Dans son livre « Le jour où mon robot m’aimera, vers l’empathie artificielle »*, Serge Tisseron explore la face sombre des robots censés avoir « du cœur ».

LE QUOTIDIEN - Comment le psychanalyste et psychiatre que vous êtes en est-il venu à travailler sur les robots ?

SERGE TISSERON - J’ai travaillé successivement sur les relations que nous établissons avec les images, avec les objets, et sur l’empathie entre humains. Ces trois domaines sont en effet traditionnellement séparés : les objets sont faits pour être utilisés et jetés ; les images sont la représentation d’un objet existant, ayant existé ou imaginé ; et c’est seulement avec nos semblables que nous communiquons en utilisant les intonations et les mimiques. Or les robots humanoïdes vont totalement brouiller ces distinctions : ils resteront des objets dont chacun pourra faire ce qu’il veut ; ils seront en même temps des images puisque nous pourrons leur donner l’apparence d’une créature rêvée, ou même d’un proche vivant ou disparu ; et enfin nous communiquerons avec eux exactement comme avec un être humain grâce aux programmes d’empathie artificielle.

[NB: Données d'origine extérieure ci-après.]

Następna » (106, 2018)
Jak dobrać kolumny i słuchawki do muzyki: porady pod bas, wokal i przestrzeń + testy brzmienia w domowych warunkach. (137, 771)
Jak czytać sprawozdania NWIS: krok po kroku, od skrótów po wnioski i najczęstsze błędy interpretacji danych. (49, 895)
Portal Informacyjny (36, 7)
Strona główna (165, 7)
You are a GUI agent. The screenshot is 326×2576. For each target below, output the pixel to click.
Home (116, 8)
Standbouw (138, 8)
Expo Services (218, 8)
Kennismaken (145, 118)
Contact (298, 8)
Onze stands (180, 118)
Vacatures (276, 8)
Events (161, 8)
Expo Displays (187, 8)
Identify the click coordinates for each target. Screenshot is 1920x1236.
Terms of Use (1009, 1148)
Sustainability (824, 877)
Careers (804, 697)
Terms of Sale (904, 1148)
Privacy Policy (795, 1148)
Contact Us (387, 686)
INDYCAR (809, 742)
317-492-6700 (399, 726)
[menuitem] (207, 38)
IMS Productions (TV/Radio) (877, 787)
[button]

Cette dimension empathique n’est-elle pas a priori bénéfique ?

Qui dit empathie, dit fondamentalement acceptation de la liberté de l’autre. Or ce que des roboticiens appellent « empathie », ou encore « émotions » de la part d’un robot entretient une confusion redoutable. Prenez le robot Pepper qui a été lancé l’an dernier par le groupe japonais SoftBank : c’est un robot avec un cœur, a proclamé le P-DG de SoftBank, mais Pepper n’a pas plus de cœur qu’une machine à laver, il simule l’affection et prodigue l’empathie artificielle pour nous rassurer... et nous inviter à l’acheter.

Avec le risque d’oublier que ces machines transmettront en temps réel nos données personnelles, y compris les plus intimes, à leur fabricant, qui pourra en disposer comme il l’entend. Nous voyons se profiler un formidable pouvoir de contrôle qui se parera des atouts de la séduction. Dans un pays comme la France où 22 millions de personnes vivent seules, des robots de compagnie peuvent se vendre comme des petits pains pour cajoler les consommateurs, du berceau à la tombe, en leur disant ce qu’ils ont envie d’entendre, tout en constituant de formidables mouchards de leur vie.

Les robots sont des objets, mais, selon vous, ils révolutionnent donc notre relation aux objets ?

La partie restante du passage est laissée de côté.